Öffentlich fährt das Salzgurkerl

Ich beobachte mich. Seit gestern schaue ich mir zu und ich bin zu dem Schluß gekommen, daß an meinem traurigen Zustand eine dunkle Macht schuld ist. Und eine Manifestation der dunklen Macht sind die Wiener Linien (man denke nur einmal an Lord Entwader), welche ich leider benutzen muß, seit ich kein Auto mehr habe. Und du kannst dir ja ausmalen, daß U- und Straßenbahnfahren für mich, der ich doch so wenig Erfahrung  mit öffentlichen Verkehrsmitteln und sozialem Kontakt habe, sehr schwer ist. Darum versuche ich, meine Sinne zu betäuben, wenn ich mich zwischen den Menschen bewege. Mit iPod die Ohren, mit Buch die Augen, mit Mundschutz Geschmacks- und Geruchssinn. Funktioniert ganz gut. Aber nur bis zu einem gewissen Level. Niemand darf sich außerhalb meines Sichtbereiches befinden (schon gar nicht HINTER mir) und niemand innerhalb meiner Reichweite.
Das war gestern nicht so. Ich weiß nicht warum, aber die Transportmittel waren gestern gesteckt voll. Und zwar so voll, daß ich von Menschen berührt wurde. Und obwohl ich den iPod mit voller Lautstärke laufen hatte und mir das Buch ziemlich nahe vor die Augen hielt, konnte ich mich nicht konzentrieren. Ich hatte so ein Gefühl, als würde jeden Moment irgendetwas passieren. Nicht etwa, daß die Straßenbahn in einem gigantischen Feuerball explodieren würde oder endlich die Sintflut kommen und die U-Bahntunnels fluten könnte. Nein, nein. Es war mein Instinkt, der die Musik in meinen Ohren und das Buch vor meinen Augen verschwinden ließ. Ich war auf der Hut. War auf jede nur mögliche Anomalie in dieser schleimigzähen Menschenmasse gefaßt. Auf plötzliche Messerattacken, Mütter, die ihr Baby beschützen wollen und die Pumpgun aus den Kinderwagen ziehen, Obdachlose, die mir in den Kragen kotzen, Regierungsbeamte, die mich exekutieren müssen, Schwarzkappler, die eine Fahrkarte wollen, Taschendiebe und so weiter. Alle meine Sinne standen Wache.
Doch die Fahrt vom Rattenloch zu mir nach Hause dauert fast eine Stunde. Und eine Stunde immer am Sprung sein, ständig bereit zu töten, das kostet Kraft. Deshalb habe ich dem Mechaniker gesagt, er soll mein Auto reparieren. Es war gar nicht schwer, etwas zu finden, das ich ihm an Stelle von Geld geben kann. Nächste Woche kann ich wieder mit dem Auto fahren. Sollte es mir dann nicht bald besser gehen, liegt der Zustand an etwas anderem. Die Kontemplation jedenfalls geht weiter.
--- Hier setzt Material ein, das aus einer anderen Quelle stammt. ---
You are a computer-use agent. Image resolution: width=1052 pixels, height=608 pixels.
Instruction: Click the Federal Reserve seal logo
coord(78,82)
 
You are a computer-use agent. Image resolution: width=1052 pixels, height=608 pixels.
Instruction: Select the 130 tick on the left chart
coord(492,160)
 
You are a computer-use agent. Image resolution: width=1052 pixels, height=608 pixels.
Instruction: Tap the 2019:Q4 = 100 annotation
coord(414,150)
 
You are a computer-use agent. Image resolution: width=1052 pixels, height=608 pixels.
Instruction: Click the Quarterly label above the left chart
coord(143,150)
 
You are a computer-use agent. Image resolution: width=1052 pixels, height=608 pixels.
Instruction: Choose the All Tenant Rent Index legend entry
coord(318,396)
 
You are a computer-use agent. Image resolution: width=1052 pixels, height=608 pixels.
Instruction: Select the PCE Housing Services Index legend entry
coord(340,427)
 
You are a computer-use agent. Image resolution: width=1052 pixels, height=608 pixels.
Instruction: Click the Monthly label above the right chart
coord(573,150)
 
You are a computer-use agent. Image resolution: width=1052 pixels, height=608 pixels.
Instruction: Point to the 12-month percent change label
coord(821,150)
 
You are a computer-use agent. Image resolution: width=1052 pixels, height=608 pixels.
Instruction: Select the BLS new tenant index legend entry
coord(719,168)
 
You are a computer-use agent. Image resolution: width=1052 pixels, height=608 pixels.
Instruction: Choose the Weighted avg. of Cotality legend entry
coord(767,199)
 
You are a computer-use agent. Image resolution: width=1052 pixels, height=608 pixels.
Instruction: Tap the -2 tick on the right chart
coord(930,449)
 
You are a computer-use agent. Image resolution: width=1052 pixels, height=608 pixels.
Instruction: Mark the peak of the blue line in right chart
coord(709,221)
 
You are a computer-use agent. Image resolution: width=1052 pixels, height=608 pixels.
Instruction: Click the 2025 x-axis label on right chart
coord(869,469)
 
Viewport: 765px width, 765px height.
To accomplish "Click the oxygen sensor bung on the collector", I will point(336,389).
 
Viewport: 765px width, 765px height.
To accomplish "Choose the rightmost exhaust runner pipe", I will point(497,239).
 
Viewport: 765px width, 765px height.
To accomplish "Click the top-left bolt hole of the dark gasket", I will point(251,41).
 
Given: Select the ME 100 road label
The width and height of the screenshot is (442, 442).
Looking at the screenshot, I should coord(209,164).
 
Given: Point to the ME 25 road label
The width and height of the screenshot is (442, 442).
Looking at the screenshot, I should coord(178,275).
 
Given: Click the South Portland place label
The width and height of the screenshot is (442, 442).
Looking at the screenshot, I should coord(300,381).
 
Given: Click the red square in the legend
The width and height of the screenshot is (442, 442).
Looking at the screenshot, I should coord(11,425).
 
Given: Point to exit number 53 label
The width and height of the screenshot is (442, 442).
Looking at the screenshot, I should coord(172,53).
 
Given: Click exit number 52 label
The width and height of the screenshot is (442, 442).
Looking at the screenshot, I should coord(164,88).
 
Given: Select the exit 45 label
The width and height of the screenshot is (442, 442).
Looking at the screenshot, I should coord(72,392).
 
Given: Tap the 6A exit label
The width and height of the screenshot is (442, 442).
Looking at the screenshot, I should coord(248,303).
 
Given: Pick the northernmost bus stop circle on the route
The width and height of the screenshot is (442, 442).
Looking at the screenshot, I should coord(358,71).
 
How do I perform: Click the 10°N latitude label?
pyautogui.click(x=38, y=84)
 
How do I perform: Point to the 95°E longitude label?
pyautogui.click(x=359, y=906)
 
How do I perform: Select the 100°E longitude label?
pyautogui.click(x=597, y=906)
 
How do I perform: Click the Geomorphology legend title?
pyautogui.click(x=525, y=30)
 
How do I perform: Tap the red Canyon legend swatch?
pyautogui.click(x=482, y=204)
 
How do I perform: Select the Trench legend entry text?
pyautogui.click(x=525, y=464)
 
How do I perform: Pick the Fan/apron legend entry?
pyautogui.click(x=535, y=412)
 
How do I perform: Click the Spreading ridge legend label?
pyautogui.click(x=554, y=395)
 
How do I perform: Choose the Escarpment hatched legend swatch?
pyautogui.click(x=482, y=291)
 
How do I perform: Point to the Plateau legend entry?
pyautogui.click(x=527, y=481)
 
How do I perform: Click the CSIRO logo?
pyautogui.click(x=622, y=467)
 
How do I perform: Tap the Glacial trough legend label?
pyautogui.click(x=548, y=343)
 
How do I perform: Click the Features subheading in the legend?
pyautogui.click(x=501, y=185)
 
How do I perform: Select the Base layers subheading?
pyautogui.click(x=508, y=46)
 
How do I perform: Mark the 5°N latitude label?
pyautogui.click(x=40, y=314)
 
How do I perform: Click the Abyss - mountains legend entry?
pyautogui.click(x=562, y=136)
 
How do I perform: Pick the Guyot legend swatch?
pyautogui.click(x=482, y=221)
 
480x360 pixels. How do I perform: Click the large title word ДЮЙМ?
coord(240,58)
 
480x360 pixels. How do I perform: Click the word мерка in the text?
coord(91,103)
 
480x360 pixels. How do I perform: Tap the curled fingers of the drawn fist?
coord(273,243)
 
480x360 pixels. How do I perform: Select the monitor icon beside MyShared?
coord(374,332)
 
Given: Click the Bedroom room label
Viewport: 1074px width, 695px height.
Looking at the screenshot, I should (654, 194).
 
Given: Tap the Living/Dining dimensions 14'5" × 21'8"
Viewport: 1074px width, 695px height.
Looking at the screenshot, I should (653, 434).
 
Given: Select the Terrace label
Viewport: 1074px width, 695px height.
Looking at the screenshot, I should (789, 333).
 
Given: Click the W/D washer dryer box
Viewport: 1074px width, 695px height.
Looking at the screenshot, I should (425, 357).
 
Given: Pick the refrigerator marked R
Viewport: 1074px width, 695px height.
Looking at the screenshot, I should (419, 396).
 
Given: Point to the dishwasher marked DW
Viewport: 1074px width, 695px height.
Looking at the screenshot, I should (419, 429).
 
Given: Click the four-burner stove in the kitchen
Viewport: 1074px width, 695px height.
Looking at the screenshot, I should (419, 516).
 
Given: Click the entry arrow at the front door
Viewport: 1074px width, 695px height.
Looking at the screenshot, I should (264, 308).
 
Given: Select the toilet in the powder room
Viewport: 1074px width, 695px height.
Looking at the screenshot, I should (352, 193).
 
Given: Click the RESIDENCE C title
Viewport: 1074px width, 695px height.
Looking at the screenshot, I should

Ich aas in der hoffnungslos überfüllten Cantina des Rattenlochs:
1 Mohnding mit Käse und Senf
1 Salzgurkerl
1 Nestea

Lord Entwader!

Ich irre jetzt, da ich kein Auto mehr mein Eigen nenne, zu Fuß in der Gegend herum. Mir sind dabei schon ein paar merkwürdige Dinge aufgefallen:

  1. ich kann meine Schuhbänder nicht richtig binden. Sie gehen alle paar hundert Meter auf. Ich weiß nicht mehr, was ich machen soll.
  2. die Menschen werden von Jahr zu Jahr häßlicher
  3. Wien stinkt
  4. die Wiener Linien sind auf der dunklen Seite der Macht. Sie versuchen das auch gar nicht zu verbergen. Sieh nur! So sehen ihre Entwerter aus:

Eindeutig! Ein Entwerter mit Lord Vaders Helm! Lord Entwader!

Ob ich das, was du am Foto siehst, essen werde, weiß ich noch nicht. Es liegt zwar schon vor mir, aber mir ist eigentlich mehr nach Wein, Wein, nur du allein:
1 Brot
1 Aufstrich
1 Käse
1 Apferl KRONPRINZ RUDOLF

Nachtrag 15:24:

Der allseits verehrte Johannes „Meister Gimp“ Nedso.org, Gimpkünstler und Schaf in einer Person, hat mir eine Grafik angefertigt, die meine Horrorvisionen in der Straßenbahn genau verbildlicht!

Danke, Johannes. Heute Nacht werde ich lieber nicht schlafen.